Return the listing in full. Keep each line exactly as it is.

::::::::

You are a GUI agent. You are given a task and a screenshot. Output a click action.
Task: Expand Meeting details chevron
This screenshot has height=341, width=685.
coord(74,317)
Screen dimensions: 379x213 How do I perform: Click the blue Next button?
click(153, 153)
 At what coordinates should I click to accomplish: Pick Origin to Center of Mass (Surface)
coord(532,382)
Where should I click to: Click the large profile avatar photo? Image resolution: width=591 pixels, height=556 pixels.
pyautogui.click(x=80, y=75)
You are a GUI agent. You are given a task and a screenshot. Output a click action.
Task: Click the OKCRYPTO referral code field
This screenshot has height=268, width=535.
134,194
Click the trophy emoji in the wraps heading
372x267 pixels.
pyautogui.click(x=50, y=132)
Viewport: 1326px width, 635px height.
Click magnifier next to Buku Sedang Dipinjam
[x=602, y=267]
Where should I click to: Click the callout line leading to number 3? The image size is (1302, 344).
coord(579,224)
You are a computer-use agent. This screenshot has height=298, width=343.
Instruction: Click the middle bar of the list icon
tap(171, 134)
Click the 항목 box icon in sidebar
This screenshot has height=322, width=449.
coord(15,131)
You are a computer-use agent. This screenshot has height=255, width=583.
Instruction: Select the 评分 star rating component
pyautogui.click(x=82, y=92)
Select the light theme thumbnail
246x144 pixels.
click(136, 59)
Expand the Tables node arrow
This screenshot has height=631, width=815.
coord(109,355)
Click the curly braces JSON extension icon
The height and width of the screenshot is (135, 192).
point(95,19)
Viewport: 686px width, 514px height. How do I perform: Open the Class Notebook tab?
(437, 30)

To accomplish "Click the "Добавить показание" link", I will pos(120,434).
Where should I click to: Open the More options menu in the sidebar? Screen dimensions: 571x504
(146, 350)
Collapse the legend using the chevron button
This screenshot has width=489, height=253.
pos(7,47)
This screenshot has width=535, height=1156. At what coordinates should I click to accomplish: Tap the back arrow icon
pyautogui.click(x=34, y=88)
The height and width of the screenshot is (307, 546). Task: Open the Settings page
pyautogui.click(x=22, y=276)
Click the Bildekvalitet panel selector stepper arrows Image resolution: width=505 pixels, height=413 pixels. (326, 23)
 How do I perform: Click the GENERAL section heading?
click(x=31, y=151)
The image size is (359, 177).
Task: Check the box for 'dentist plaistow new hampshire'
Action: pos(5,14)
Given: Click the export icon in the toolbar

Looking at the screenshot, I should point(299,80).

::::::::

_TASK RESULT_
You are a GUI agent. You are given a task and a screenshot. Output a click action.
Task: Expand Meeting details chevron
This screenshot has height=341, width=685.
coord(74,317)
Screen dimensions: 379x213 How do I perform: Click the blue Next button?
click(153, 153)
 At what coordinates should I click to accomplish: Pick Origin to Center of Mass (Surface)
coord(532,382)
Where should I click to: Click the large profile avatar photo? Image resolution: width=591 pixels, height=556 pixels.
pyautogui.click(x=80, y=75)
You are a GUI agent. You are given a task and a screenshot. Output a click action.
Task: Click the OKCRYPTO referral code field
This screenshot has height=268, width=535.
134,194
Click the trophy emoji in the wraps heading
372x267 pixels.
pyautogui.click(x=50, y=132)
Viewport: 1326px width, 635px height.
Click magnifier next to Buku Sedang Dipinjam
[x=602, y=267]
Where should I click to: Click the callout line leading to number 3? The image size is (1302, 344).
coord(579,224)
You are a computer-use agent. This screenshot has height=298, width=343.
Instruction: Click the middle bar of the list icon
tap(171, 134)
Click the 항목 box icon in sidebar
This screenshot has height=322, width=449.
coord(15,131)
You are a computer-use agent. This screenshot has height=255, width=583.
Instruction: Select the 评分 star rating component
pyautogui.click(x=82, y=92)
Select the light theme thumbnail
246x144 pixels.
click(136, 59)
Expand the Tables node arrow
This screenshot has height=631, width=815.
coord(109,355)
Click the curly braces JSON extension icon
The height and width of the screenshot is (135, 192).
point(95,19)
Viewport: 686px width, 514px height. How do I perform: Open the Class Notebook tab?
(437, 30)

To accomplish "Click the "Добавить показание" link", I will pos(120,434).
Where should I click to: Open the More options menu in the sidebar? Screen dimensions: 571x504
(146, 350)
Collapse the legend using the chevron button
This screenshot has width=489, height=253.
pos(7,47)
This screenshot has width=535, height=1156. At what coordinates should I click to accomplish: Tap the back arrow icon
pyautogui.click(x=34, y=88)
The height and width of the screenshot is (307, 546). Task: Open the Settings page
pyautogui.click(x=22, y=276)
Click the Bildekvalitet panel selector stepper arrows Image resolution: width=505 pixels, height=413 pixels. (326, 23)
 How do I perform: Click the GENERAL section heading?
click(x=31, y=151)
The image size is (359, 177).
Task: Check the box for 'dentist plaistow new hampshire'
Action: pos(5,14)
Given: Click the export icon in the toolbar

Looking at the screenshot, I should point(299,80).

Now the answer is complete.